This is a single post from deeden.co.uk made during the period May 2002 to April 2009. During a previous grand redesign I decided to make a break with the past and consign the old entries to history. This entry is from January 2005 and lives here forevermore.

Best New Reading of 2004 : The Cruel Sea

The Cruel SeaNumber 10 in my list of the top ten books I read for the first time in 2004 is Nicholas Monsarrat’s “The Cruel Sea”, a book written in the 1950s about life on 2 different ships during the Second World War. It does a fantastic job of describing the hardships and despair of supporting convoys on the Atlantic crossing; dealing with the fear of u-Boats, watching your fellow ships sink while you can’t go to their aid for example.

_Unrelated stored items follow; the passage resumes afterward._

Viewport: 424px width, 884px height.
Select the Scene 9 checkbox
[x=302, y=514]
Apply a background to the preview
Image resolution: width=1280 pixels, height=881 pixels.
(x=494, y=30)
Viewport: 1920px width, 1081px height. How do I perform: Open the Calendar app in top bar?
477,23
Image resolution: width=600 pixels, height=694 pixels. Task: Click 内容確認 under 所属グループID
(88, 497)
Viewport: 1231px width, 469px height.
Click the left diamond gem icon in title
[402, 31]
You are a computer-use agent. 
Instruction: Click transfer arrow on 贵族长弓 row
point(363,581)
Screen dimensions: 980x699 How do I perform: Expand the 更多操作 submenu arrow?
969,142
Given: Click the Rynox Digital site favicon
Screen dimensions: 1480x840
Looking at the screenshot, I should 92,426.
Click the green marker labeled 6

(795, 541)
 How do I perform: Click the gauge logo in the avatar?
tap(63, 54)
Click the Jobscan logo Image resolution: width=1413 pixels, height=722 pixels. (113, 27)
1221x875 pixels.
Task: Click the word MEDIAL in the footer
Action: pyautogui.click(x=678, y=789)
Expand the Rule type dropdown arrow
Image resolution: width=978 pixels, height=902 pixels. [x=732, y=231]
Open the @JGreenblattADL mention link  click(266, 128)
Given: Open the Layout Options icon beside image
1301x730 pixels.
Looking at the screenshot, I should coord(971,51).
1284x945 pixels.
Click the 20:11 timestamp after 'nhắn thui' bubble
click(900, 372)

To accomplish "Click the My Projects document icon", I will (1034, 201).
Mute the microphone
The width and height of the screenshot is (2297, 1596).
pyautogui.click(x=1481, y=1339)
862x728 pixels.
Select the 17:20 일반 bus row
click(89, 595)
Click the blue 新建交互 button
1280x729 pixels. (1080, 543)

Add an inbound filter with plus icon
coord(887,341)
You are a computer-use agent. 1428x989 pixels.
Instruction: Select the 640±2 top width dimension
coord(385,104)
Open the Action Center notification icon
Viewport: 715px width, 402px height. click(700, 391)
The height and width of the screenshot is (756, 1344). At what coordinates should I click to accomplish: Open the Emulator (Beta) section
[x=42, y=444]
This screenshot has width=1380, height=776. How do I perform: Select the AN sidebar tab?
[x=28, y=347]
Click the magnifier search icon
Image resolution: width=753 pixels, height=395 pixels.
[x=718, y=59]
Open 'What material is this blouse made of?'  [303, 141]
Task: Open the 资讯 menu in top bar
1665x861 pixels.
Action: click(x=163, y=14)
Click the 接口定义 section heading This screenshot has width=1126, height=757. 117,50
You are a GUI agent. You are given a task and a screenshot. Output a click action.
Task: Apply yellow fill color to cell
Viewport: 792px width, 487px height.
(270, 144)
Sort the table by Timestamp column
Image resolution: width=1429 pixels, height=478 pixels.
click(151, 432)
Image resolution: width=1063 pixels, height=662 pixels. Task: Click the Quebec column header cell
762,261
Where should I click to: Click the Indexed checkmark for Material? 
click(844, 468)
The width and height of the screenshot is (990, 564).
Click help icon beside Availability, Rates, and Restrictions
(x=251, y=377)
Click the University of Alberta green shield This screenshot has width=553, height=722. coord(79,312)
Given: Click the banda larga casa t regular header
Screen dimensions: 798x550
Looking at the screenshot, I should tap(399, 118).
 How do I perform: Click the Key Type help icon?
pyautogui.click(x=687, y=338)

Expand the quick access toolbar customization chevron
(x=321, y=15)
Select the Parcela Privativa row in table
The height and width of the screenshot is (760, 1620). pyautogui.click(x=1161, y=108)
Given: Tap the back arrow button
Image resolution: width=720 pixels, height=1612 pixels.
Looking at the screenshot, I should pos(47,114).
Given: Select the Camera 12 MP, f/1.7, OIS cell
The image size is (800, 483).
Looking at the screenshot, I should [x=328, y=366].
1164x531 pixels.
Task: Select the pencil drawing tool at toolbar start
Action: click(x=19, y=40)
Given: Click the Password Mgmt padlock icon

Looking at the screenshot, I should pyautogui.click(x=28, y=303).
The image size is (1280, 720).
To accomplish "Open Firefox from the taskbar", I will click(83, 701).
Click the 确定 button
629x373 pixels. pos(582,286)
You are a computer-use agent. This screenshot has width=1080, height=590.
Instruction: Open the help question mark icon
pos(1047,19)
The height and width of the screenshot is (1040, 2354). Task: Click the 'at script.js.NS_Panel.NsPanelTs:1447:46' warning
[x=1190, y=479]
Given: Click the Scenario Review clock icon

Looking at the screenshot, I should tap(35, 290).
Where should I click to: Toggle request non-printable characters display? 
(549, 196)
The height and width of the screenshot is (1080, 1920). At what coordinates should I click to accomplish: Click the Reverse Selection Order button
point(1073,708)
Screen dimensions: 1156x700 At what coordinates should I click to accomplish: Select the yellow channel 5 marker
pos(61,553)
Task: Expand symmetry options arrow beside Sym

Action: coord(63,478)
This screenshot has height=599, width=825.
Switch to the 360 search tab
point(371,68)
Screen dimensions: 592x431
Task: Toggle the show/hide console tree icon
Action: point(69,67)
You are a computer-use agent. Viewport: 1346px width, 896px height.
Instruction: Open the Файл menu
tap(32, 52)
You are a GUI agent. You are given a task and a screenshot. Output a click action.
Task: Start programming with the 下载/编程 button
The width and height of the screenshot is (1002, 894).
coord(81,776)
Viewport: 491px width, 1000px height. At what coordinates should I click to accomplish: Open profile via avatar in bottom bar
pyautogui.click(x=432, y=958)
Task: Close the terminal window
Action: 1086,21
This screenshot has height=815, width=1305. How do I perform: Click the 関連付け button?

The book focuses on the crews of the corvette Compass Rose and the frigate Saltash as the narrator starts his war service on one and transfers to the other. It’s not a dashing war story by any stretch of the imagination as the drudgery of long watches in the cold and wet are described again and again, with the desire for “action” tempered by the knowledge of exactly what that involves.

It’s not a happy or unhappy novel. It just deals with a small portion of the war, with it’s accompanying triumphs, tragedies, joys and sorrows. The rest of the war is very much in the background, not really impinging on the story of the crews. Well worth a read, not necessarily as a war story but more as the story of the people trying to survive whilst involved in a war.